Tobias sealed his mouth over hers in a passionate kiss.
“Wow. Okay.” Liddie licked her lips. “I take it you want me at the show.”
“Yes. If you want to be at the show.”
“Yes, I want to be at the show,” Liddie said with a sigh. “I do. Sorry, Tobias. I am a little distracted by something going on with Tally that I can’t do anything about. Let’s get back on the road, okay?”
“Will you tell me about your worries about your daughter if I drive?” He cocked an eyebrow at her.
“Yes, I will, and you can tell me if I’m being unreasonable.”
“Sure thing.” Tobias started up the car and eased back into the traffic. “Okay, spill it, sweetheart.”
Liddie gave Tobias a brief rundown of Tally’s situation, about her tumultuous relationship with Chloe’s father and the fact that the man had hit her at least once and acted out violently several times.
“What the hell is she thinking?” Tobias spat. “Putting herself and her daughter in that situation.” He shook his head. “I know it’s not easy to leave. Hell, I’ve seen that firsthand with my old man and Mama, but I know, I know, we would all have been better off living in a shack and eating government cheese than staying with Chet. Shit, we lived on welfare for a long time until I started playing with him. It wouldn’t have been any different, except we wouldn’t have been terrified to breathe.”
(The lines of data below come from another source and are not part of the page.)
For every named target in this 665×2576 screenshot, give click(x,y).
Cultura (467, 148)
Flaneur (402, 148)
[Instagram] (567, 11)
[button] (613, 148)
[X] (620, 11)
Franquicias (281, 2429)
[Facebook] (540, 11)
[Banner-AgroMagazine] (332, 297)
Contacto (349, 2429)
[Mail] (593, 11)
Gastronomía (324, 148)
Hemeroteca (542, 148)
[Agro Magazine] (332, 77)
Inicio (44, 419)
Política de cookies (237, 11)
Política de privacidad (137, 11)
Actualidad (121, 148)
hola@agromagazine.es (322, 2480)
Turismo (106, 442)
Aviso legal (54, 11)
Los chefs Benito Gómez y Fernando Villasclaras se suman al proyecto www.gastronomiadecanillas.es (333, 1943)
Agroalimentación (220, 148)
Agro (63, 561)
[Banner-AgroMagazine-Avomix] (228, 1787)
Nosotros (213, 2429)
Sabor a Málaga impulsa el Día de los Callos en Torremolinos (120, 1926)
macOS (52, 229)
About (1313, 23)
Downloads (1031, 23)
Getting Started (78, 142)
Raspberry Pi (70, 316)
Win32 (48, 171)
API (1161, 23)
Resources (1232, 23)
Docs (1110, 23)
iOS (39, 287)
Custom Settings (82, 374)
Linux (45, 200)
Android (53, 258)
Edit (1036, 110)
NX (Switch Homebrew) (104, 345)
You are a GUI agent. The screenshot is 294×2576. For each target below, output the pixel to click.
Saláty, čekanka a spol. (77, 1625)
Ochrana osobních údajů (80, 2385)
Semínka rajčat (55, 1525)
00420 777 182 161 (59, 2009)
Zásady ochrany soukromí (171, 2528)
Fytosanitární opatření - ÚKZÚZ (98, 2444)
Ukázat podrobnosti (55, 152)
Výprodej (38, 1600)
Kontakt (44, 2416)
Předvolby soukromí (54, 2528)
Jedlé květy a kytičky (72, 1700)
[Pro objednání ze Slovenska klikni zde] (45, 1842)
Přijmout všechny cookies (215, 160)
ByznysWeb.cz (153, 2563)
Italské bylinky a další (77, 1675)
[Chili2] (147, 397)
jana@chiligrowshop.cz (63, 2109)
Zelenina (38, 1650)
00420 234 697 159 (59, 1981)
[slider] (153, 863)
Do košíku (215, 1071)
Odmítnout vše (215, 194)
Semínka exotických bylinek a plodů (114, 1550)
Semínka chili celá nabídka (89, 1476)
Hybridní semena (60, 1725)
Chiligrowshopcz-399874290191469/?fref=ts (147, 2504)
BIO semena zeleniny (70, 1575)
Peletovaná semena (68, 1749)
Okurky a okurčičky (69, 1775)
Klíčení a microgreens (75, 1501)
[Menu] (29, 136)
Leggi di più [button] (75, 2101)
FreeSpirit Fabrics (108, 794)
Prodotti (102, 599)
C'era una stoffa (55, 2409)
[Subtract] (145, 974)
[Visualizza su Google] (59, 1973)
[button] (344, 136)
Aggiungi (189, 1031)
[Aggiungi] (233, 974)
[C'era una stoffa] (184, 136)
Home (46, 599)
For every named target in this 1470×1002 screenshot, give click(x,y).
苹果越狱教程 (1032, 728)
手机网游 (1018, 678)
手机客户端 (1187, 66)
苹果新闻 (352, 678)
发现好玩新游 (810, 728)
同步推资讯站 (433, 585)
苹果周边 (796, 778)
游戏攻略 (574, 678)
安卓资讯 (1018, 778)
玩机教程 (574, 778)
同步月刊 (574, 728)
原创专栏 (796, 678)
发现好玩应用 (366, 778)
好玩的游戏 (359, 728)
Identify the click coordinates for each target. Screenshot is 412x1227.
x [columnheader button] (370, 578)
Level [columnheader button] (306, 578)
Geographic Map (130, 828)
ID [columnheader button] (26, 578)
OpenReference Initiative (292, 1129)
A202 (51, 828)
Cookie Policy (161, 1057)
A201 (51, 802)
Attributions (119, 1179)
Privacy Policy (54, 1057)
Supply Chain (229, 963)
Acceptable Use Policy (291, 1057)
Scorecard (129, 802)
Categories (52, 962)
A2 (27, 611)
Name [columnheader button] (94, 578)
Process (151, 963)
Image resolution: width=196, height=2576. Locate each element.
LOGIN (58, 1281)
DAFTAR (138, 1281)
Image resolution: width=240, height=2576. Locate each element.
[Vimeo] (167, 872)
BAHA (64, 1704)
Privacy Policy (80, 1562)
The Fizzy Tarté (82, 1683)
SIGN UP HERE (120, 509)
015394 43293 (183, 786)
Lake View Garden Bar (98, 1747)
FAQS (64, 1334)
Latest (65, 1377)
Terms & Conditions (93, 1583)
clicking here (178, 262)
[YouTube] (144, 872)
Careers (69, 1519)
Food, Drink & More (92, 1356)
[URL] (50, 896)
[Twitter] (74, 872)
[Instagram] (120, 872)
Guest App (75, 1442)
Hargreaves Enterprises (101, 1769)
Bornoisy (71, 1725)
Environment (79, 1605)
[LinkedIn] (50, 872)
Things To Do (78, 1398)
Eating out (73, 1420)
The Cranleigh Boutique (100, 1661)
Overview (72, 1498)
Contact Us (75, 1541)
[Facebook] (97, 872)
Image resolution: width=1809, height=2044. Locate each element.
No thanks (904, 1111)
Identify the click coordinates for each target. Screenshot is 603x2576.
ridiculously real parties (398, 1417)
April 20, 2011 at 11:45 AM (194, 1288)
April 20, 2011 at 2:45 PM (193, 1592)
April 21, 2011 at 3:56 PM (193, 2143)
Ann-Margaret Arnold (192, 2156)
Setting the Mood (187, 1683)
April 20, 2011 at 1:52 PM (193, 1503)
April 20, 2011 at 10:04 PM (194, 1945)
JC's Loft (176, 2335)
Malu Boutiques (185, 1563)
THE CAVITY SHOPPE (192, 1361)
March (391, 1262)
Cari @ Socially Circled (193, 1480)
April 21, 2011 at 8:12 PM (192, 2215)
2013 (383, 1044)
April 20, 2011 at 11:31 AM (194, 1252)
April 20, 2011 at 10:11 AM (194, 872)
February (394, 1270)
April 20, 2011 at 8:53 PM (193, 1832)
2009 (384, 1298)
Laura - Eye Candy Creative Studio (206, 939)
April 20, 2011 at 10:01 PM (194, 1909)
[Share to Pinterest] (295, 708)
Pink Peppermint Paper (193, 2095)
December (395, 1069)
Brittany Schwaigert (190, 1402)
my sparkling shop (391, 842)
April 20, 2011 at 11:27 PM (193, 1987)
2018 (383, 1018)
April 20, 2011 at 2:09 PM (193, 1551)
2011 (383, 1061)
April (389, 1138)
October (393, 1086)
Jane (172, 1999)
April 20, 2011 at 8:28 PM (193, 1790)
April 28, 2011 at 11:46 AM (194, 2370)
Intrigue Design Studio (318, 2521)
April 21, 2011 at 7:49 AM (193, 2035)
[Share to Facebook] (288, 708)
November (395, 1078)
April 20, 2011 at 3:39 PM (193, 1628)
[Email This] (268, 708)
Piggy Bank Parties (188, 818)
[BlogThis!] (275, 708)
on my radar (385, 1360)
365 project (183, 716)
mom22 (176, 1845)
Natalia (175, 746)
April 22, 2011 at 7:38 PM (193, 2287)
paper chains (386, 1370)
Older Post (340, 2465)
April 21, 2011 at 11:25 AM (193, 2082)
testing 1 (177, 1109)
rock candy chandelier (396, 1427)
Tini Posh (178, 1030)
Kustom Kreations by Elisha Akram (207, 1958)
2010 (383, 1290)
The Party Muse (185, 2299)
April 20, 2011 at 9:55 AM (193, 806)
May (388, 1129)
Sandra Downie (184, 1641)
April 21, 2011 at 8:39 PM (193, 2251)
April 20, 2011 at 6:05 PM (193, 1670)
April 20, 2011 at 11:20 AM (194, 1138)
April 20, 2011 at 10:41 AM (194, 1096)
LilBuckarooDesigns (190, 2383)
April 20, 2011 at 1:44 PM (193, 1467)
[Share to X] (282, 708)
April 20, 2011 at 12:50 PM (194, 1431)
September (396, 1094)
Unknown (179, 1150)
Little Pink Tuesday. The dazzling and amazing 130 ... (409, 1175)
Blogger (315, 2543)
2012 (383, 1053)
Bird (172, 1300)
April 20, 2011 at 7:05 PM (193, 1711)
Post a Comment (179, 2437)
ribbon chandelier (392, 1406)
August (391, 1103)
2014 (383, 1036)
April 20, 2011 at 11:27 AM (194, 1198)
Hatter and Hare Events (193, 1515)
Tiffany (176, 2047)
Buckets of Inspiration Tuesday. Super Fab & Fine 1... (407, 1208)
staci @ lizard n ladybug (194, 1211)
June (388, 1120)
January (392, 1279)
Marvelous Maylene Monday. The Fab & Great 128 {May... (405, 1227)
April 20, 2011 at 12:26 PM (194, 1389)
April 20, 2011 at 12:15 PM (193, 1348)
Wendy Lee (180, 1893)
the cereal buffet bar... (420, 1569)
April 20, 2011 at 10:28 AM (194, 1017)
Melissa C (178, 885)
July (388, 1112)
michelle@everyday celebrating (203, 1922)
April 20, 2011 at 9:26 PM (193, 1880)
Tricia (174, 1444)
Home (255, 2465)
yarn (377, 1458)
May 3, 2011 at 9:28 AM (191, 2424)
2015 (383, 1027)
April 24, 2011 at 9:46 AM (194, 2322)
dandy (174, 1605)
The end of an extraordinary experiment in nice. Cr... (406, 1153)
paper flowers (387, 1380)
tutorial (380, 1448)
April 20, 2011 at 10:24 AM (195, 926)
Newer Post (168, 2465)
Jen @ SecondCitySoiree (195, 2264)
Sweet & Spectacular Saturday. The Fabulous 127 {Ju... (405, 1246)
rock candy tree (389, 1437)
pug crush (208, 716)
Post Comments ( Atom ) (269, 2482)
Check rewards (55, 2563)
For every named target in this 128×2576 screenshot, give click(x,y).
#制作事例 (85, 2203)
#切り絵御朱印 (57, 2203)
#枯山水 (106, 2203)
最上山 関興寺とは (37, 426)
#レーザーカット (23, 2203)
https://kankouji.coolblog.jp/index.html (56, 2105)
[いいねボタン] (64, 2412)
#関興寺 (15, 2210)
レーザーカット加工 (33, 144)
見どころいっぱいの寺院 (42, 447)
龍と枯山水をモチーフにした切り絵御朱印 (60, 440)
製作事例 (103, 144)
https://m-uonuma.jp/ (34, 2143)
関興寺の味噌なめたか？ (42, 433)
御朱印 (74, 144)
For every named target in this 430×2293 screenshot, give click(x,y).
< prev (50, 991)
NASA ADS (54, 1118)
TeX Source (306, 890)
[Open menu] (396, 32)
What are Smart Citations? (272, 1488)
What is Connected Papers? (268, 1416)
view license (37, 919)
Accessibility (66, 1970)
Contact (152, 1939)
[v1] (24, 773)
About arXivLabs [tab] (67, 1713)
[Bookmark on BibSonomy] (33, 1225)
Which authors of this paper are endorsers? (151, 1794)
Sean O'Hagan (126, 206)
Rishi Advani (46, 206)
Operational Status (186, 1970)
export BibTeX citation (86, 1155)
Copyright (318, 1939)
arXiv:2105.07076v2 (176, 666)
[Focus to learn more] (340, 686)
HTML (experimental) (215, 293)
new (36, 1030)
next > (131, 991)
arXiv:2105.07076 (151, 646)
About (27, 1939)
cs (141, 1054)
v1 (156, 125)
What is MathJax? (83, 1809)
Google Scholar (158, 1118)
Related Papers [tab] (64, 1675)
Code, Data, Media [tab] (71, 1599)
“I know, Toby. I know. But Chloe is miserable out here, and Tally wants to take her back to California until she graduates. She thinks she can do anything for four years.”
“And that is what you’re worried about.”
Liddie nodded. “Yes, that’s exactly it. Four years can be a long time.” Liddie stared out the window for a while, and Tobias took her hand in his and brought it to his lips.
She didn’t look at him when she began talking again. “Rich wasn’t fa
ithful. Ever. He always came home to me, but he made sure I knew that I wasn’t the only woman he was with.”
“Did Tally know this?”
“Yes.” Tobias darted his eyes over to her and saw her swallow hard. “She saw Rich and one of his girlfriends out one night. This was right after she’d had Chloe, and things were already really tense between her and her father. She confronted him. Then she came home and confronted me. It was a whole thing.”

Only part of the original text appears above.